### Given task
Please reproduce the data word for word, beginning at the line that contains "Given: Click the Tests count badge 0" and continuing through the end of the data, with both ends included. Leave the pictures out of your answer.

### Stored dataset items
#####
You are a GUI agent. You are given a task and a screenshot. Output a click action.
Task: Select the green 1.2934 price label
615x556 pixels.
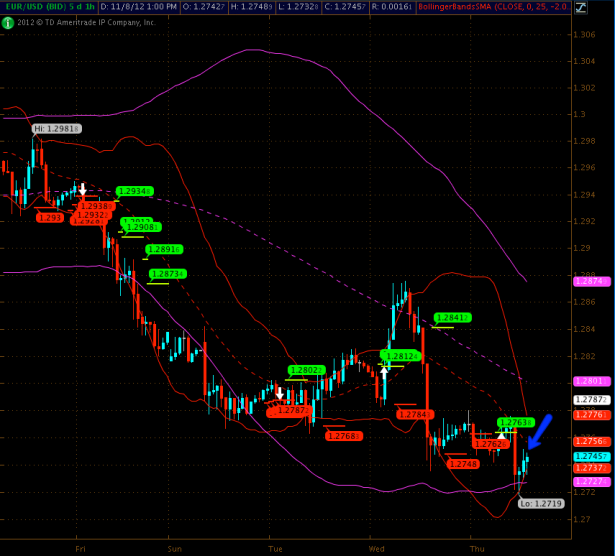pyautogui.click(x=135, y=191)
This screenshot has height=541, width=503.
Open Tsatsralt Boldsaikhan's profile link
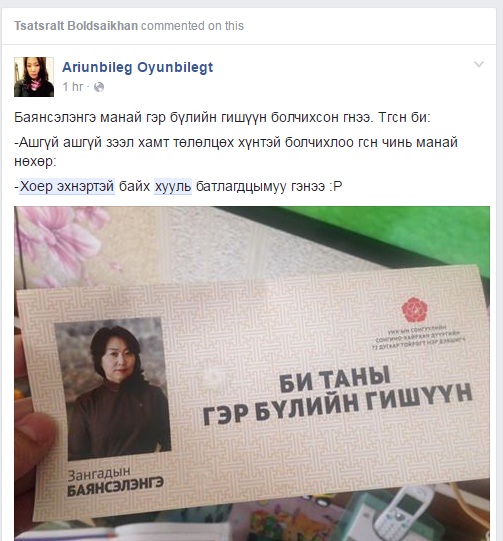click(76, 26)
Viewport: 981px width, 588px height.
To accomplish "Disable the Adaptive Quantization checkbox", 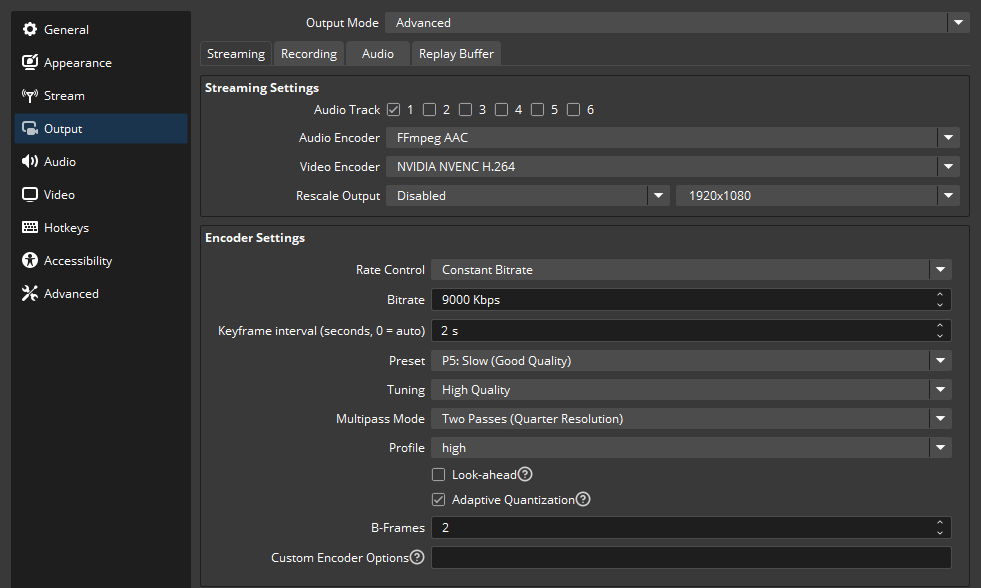I will pyautogui.click(x=438, y=500).
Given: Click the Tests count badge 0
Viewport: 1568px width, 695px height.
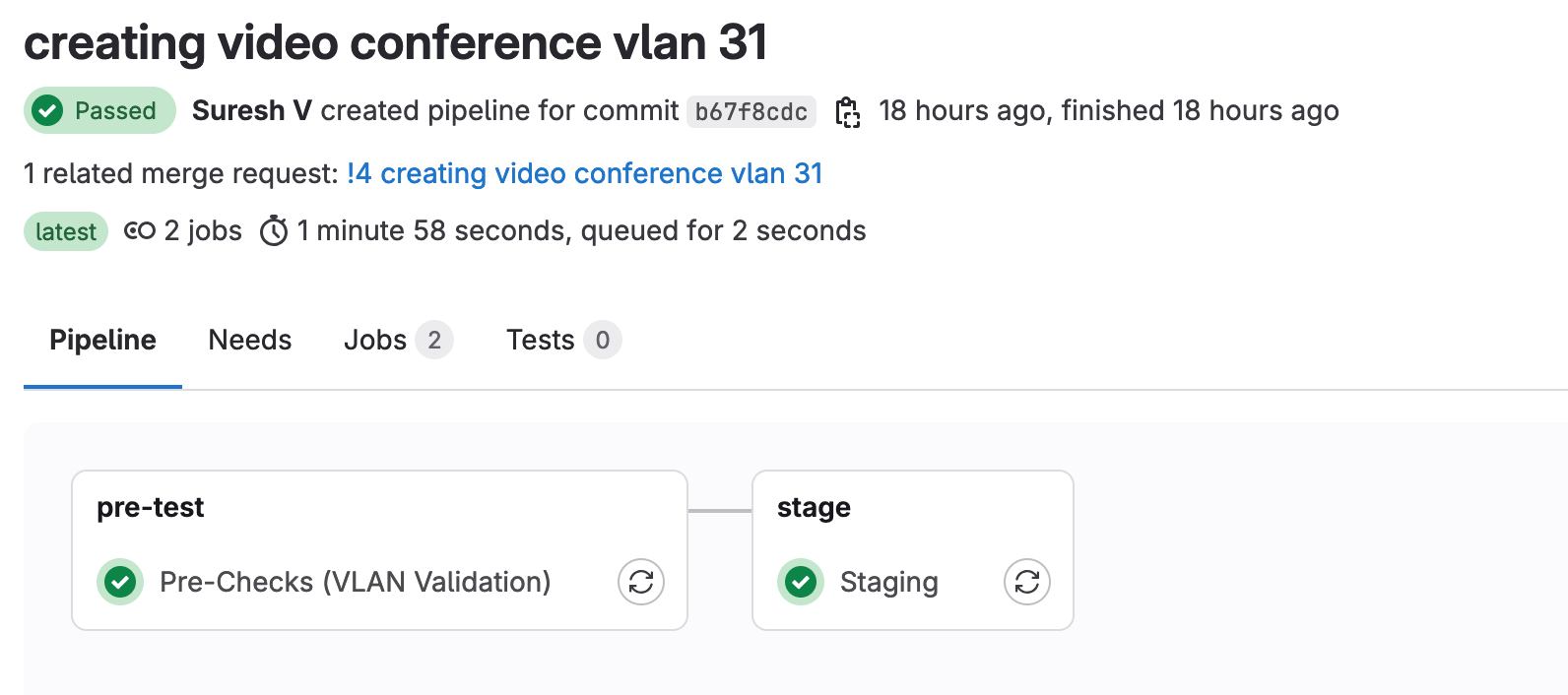Looking at the screenshot, I should tap(603, 341).
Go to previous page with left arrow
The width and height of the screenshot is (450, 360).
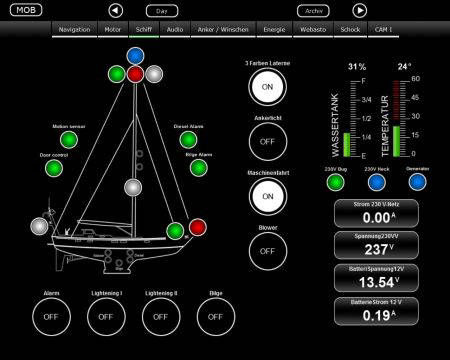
#####
### The response
Given: Click the Tests count badge 0
Viewport: 1568px width, 695px height.
Looking at the screenshot, I should tap(603, 341).
Go to previous page with left arrow
The width and height of the screenshot is (450, 360).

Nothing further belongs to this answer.